The idea that there are different ways to represent predictors in a model, and that some of these representations are better than others, leads to the idea of feature engineering — the process of creating representations of data that increase the effectiveness of a model.

— Page 3, Feature Engineering and Selection, 2019.

The performance of a machine learning algorithm is only as good as the data used to train it. This is often summarized as “ garbage in, garbage out “. Garbage is harsh, but it could mean a “ weak representation ” of the problem that insufficiently captures the dynamics required to learn how to map examples of inputs to outputs.

Let’s take for granted that we have “ sufficient ” data to capture the relationship between input and output variables. It’s a slippery and domain-specific principle, and in practice, we have the data that we have, and our job is to do the best we can with that data.

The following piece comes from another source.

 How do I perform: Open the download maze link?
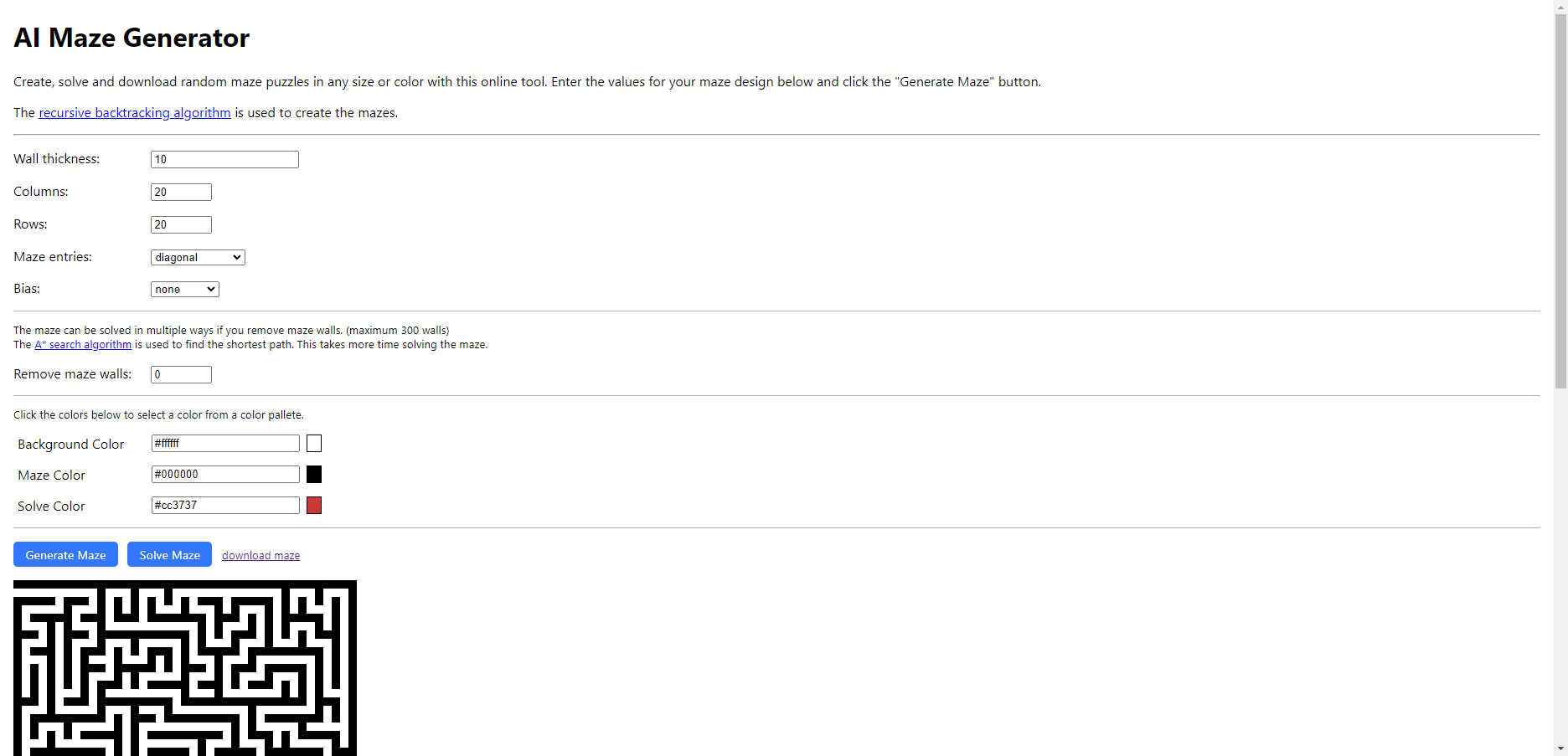[260, 556]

A dataset may be a “ weak representation ” of the problem we are trying to solve for many reasons, although there are two main classes of reason. It may be because complex nonlinear relationships are compressed in the raw data that can be unpacked using data preparation techniques. It may also be because the data is not perfect, ranging from mild random fluctuations in the observations, referred to as a statistical noise, to errors that result in out-of-range values and conflicting data.

  • Complex Data : Raw data contains compressed complex nonlinear relationships that may need to be exposed
  • Messy Data : Raw data contains statistical noise, errors, missing values, and conflicting examples.

We can think about getting the most out of our predictive modeling project in two ways: focus on the model and focus on the data.

We could minimally prepare the raw data and begin modeling. This puts full onus on the model to tease out the relationships in the data and learn the mapping function from inputs to outputs as best it can. This may be a reasonable path through a project and may require a large dataset and a flexible and powerful machine learning algorithm with few expectations, such as random forest or gradient boosting.

Alternately, we could push the onus back onto the data and the data preparation process. This requires that each row of data maximumly or best expresses the information content of the data for modeling. Just like denormalization of data in a relational database to rows and columns, data preparation can denormalize the complex structure inherent in each single observation. This is also a reasonable path. It may require more knowledge of the data than is available but allows good or even best modeling performance to be achieved almost irrespective of the machine learning algorithm used.

Often a balance between these approaches is pursued on any given project. That is both exploring powerful and flexible machine learning algorithms and using data preparation to best expose the structure of the data to the learning algorithms.

This is all to say, data preprocessing is a path to better data, and in turn, better model performance.